Table 9 Description of the important features in the consensus model when the cutoff is 50%

The SHAP dependence plot is further used to understand how a single feature affects the output of the prediction models, where the color bar indicates the actual values of the features, and the SHAP values are plotted on the x-axis. The dependence plot of the consensus model when the cutoff is 50% was obtained by averaging the contributions of the individual models (Fig. 5, Additional file 1: Figs. S6–10). For each feature, a dot is created for each molecule, and positive SHAP values for a specific feature represent an increase in the predicted HOB value. For example, TopoPSA (NO) (topological polar surface area, using only nitrogen and oxygen) is an important feature that is overall negatively correlated with HOB (Fig. 5), i.e., a higher TopoPSA(NO) value will reduce the predicted HOB value. This is consistent with the finding that reducing the polar surface area increases the permeation rate of a molecule [32]. Similarly, the TopoPSA descriptor which calculates the entire polar surface area is also negatively correlated with the HOB value.

Fig. 5
figure 5

SHAP dependence plot of the top 20 features of the consensus model when the cutoff is 50%

In addition, SsOH which is the total number of OH bonds also significantly affects the prediction of HOB. The blue dots are mainly concentrated in the area where the SHAP is greater than 0, therefore a small SsOH value will increase the HOB value. Decreasing the number of OH groups will increase the hydrophobicity and membrane absorption of a molecule, therefore leading to higher HOB. This is in line with the Lipinski's ‘Rule-of-Five’ [33]: if the number of hydrogen bond donors exceeds 5, the absorption or permeability may be poor [34].

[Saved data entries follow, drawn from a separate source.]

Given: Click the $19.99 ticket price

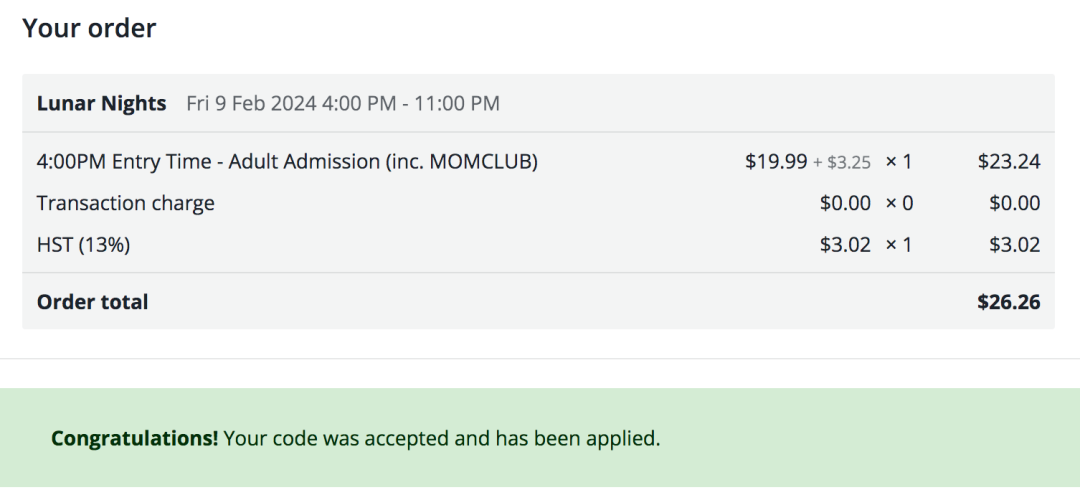Looking at the screenshot, I should click(776, 162).
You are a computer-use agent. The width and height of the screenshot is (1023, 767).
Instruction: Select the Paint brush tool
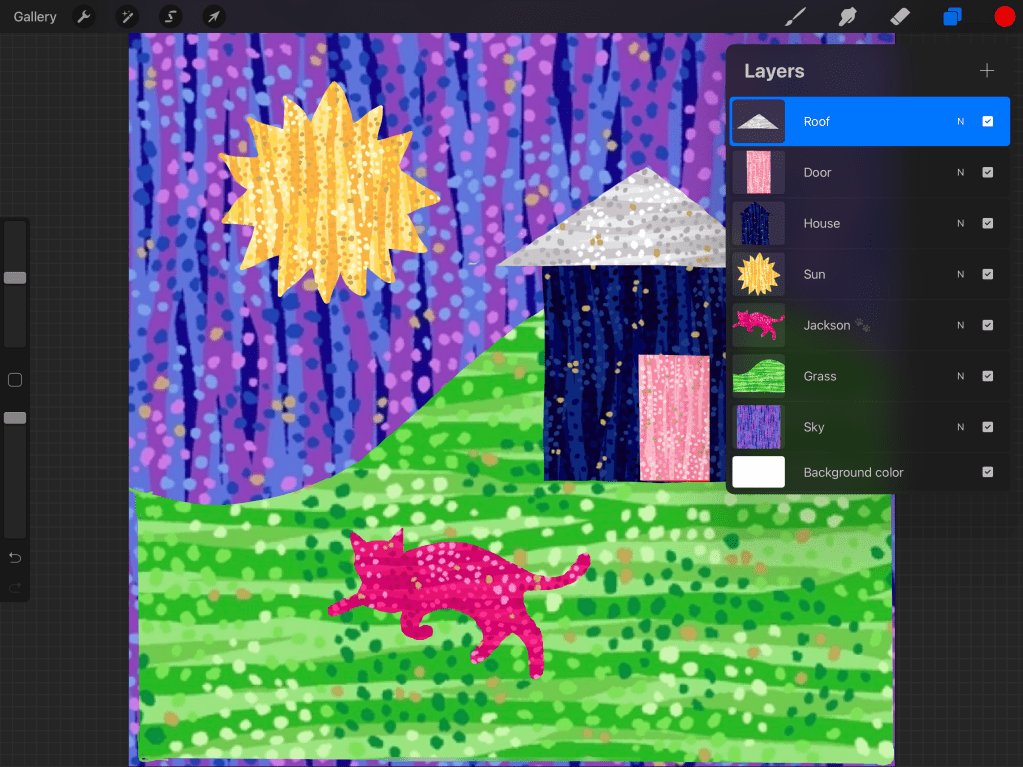[795, 16]
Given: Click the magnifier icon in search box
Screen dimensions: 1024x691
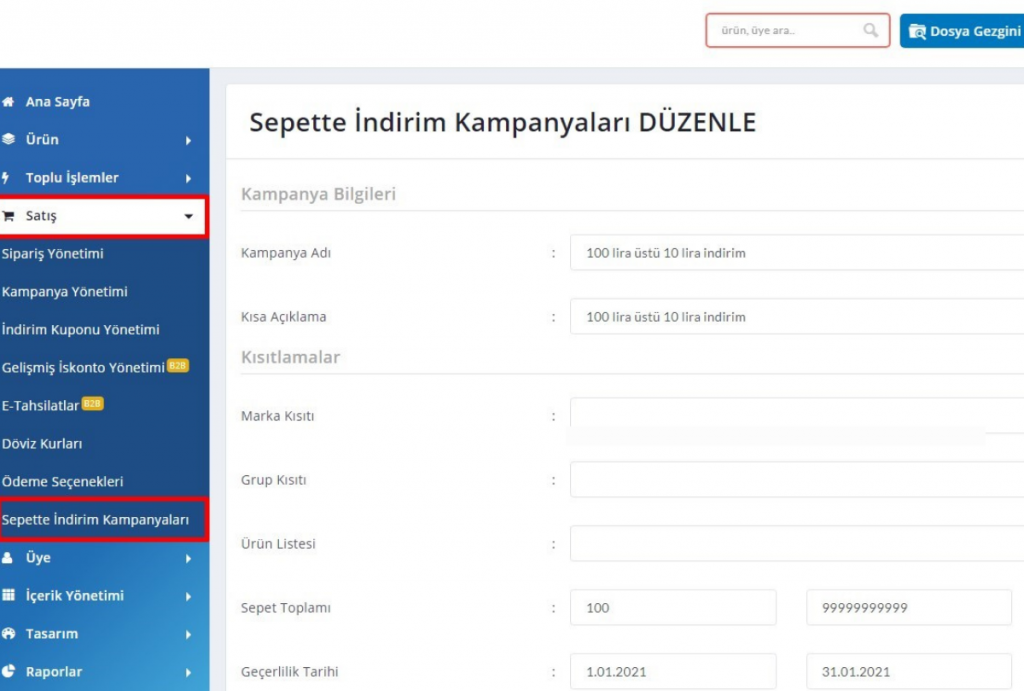Looking at the screenshot, I should coord(871,30).
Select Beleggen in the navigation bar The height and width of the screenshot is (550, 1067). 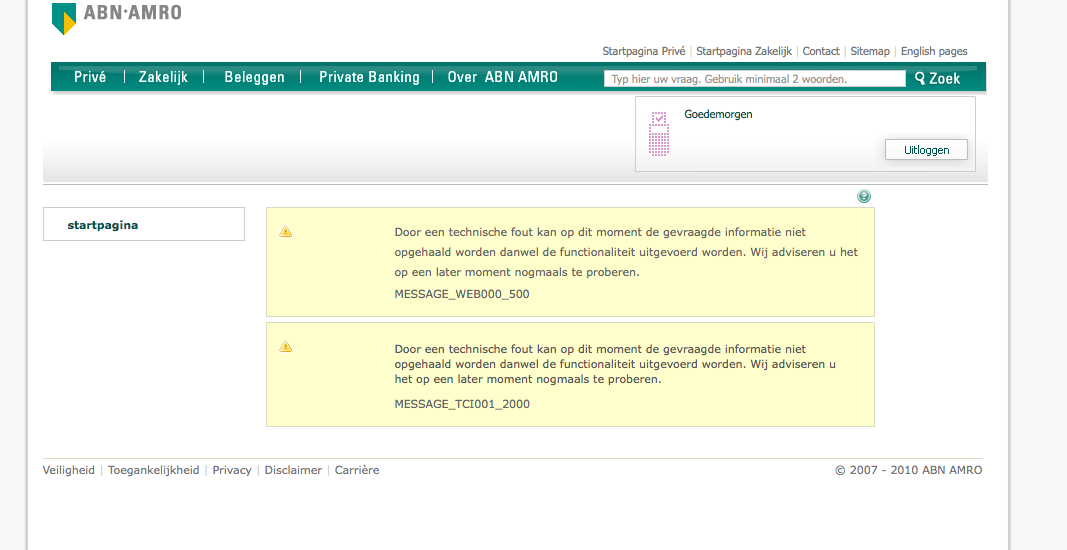coord(254,77)
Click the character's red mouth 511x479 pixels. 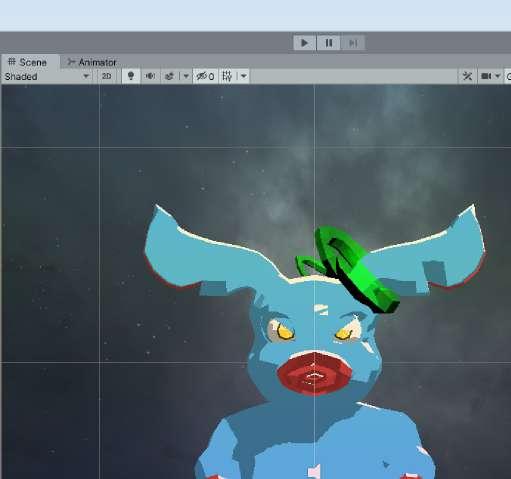pos(314,373)
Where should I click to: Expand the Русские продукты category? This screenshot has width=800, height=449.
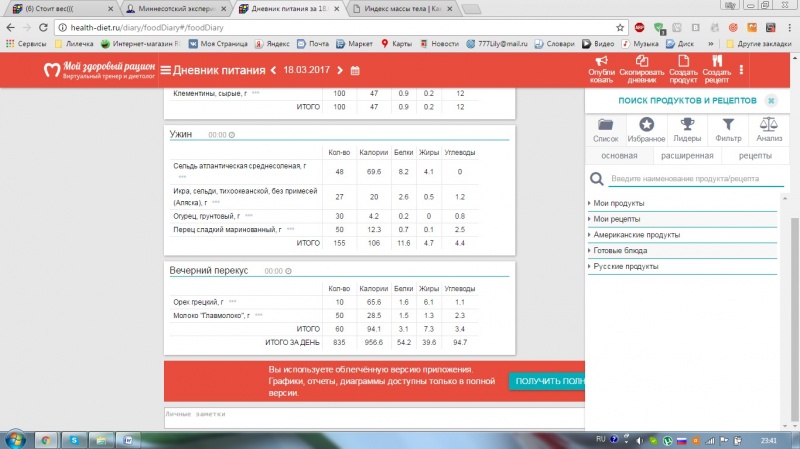[625, 267]
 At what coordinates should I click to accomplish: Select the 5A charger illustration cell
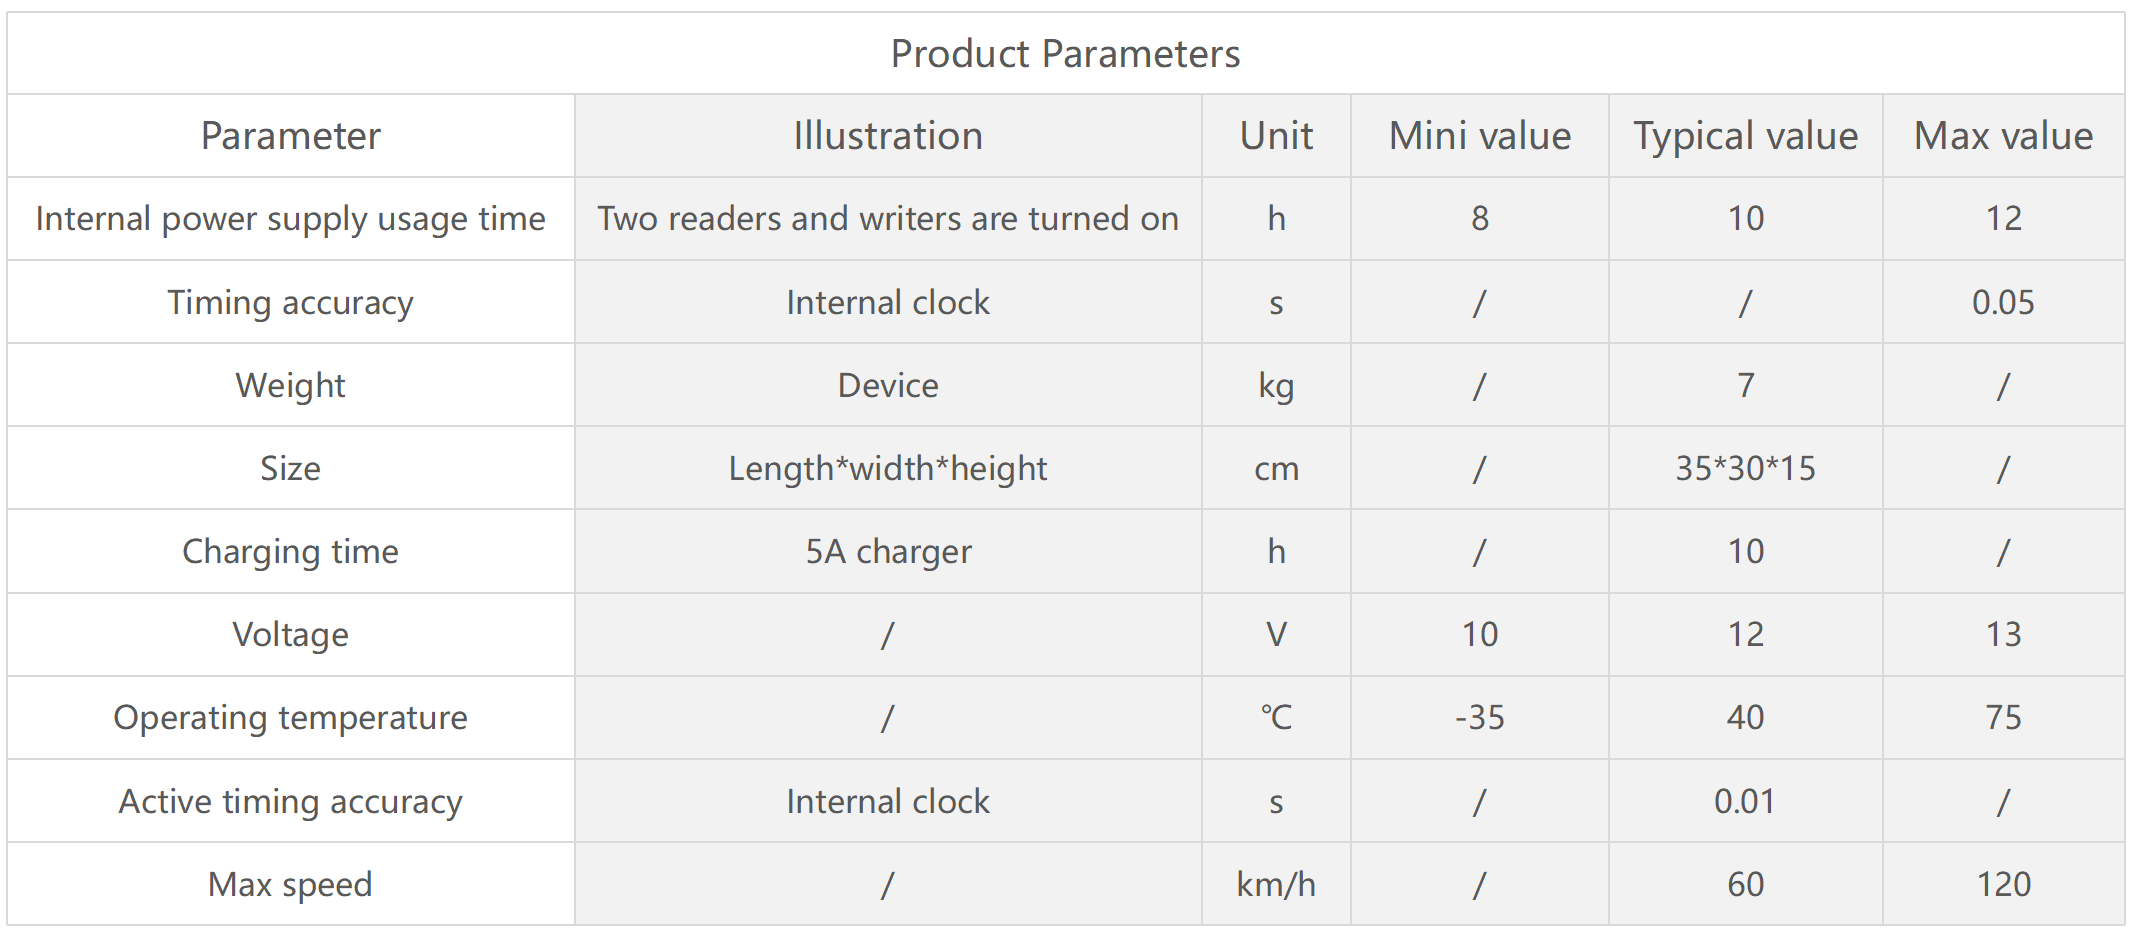point(888,551)
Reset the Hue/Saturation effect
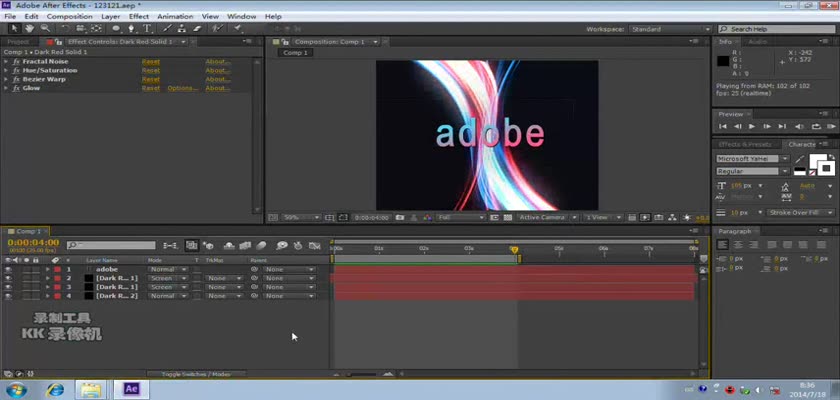The width and height of the screenshot is (840, 400). tap(150, 70)
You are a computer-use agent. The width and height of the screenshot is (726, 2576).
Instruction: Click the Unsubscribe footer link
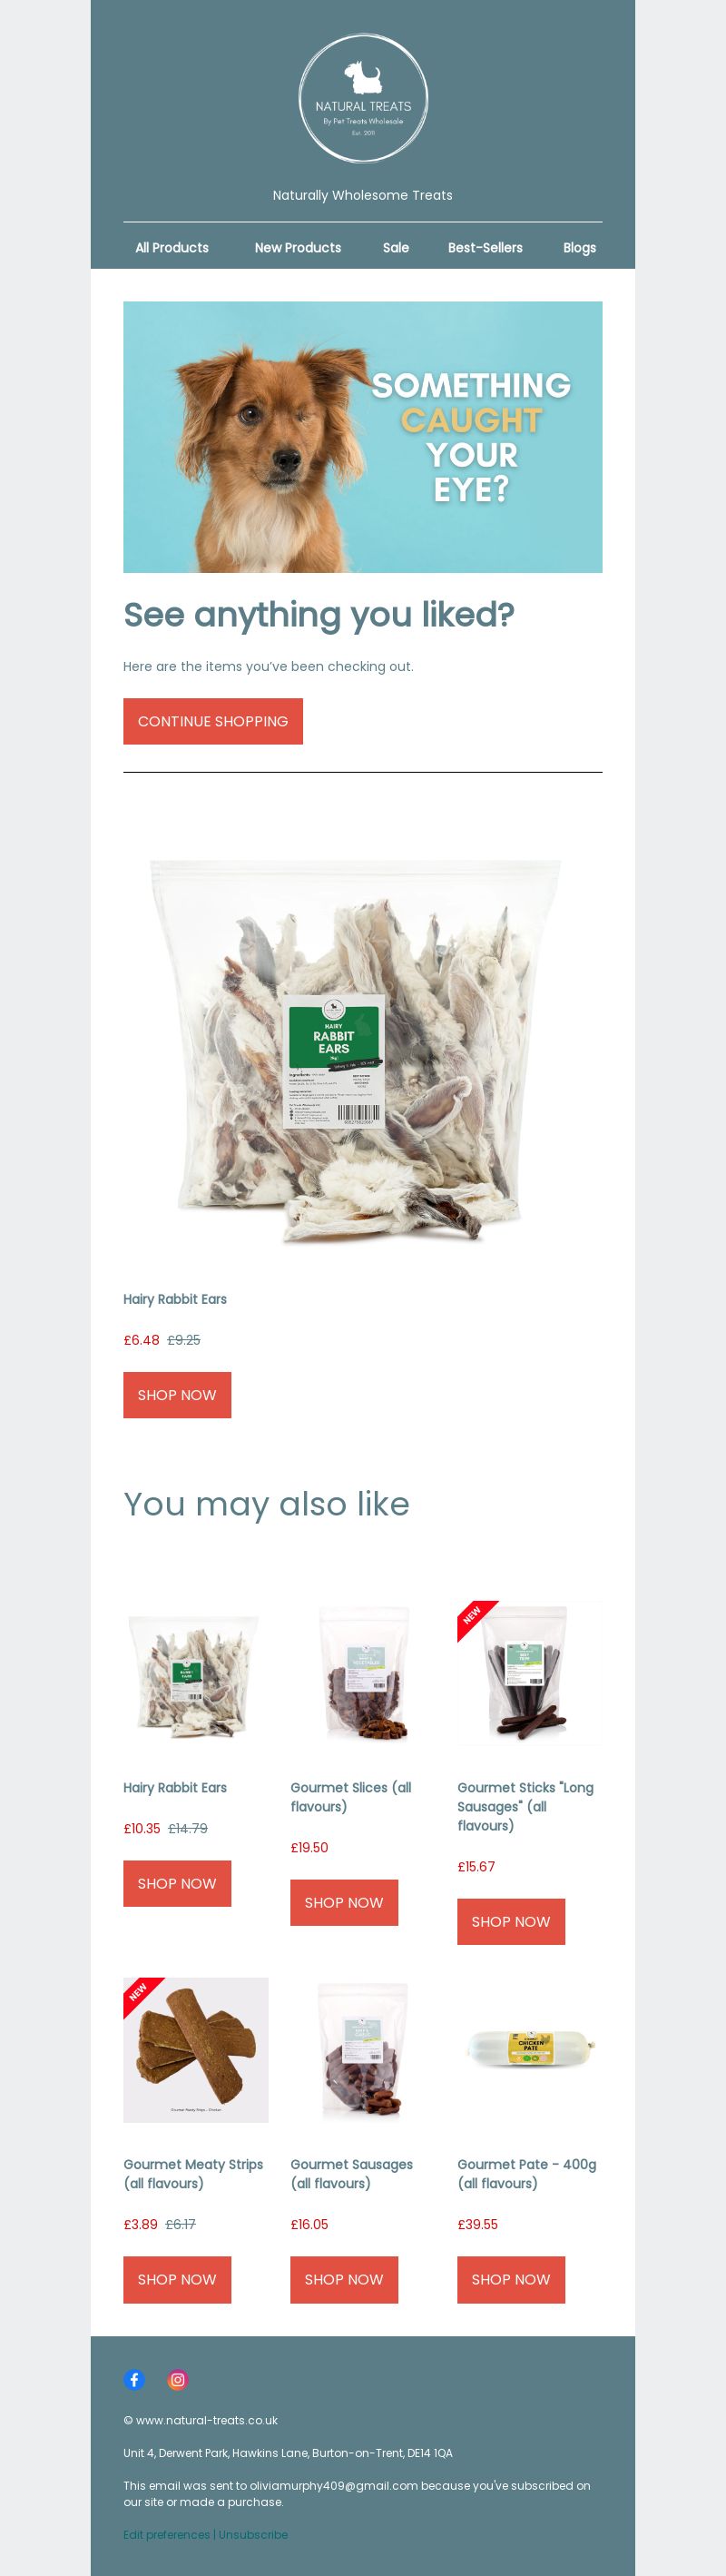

It is believed that the charge state of molecules exerts a key influence on the perception of biomolecules (including membranes, enzymes and transporters) [35]. Several features that have great influence in the consensus model, such as RPCG in RF1, ATSC0c in RF2 and RNCG in RF4 are charge related descriptors.

Using the same method, we also analyzed the model obtained with the 20% cutoff, and obtained importance matrix plots (Additional file 1: Figs. S11–S15, S21) and the dependence plots (Additional file 1: Figs. S16–S20, S22) of the individual and the consensus models. The important features from the models trained with the two cutoffs are overall consistent, e.g., TopoPSA (NO), SsOH and Autocorrelation also have a significant impact on the F = 20% consensus model as that on the F = 50% model.

Discussion and conclusions

On the basis of a comprehensive data sets collected in this study, accurate RF models for prediction of HOB were developed. Moreover, we also analyzed the importance of the features, and found that the number of OH bonds and polar surface area of a molecule are negatively correlated with the HOB value, which is consistent with molecular characteristics that affect the oral drug bioavailability. The model is available as a web server at www.icdrug.com/ICDrug/ADMET, which provides researchers with an accurate tool to quickly and automatically predict the HOB of new molecules without any machine learning or statistical modeling knowledge.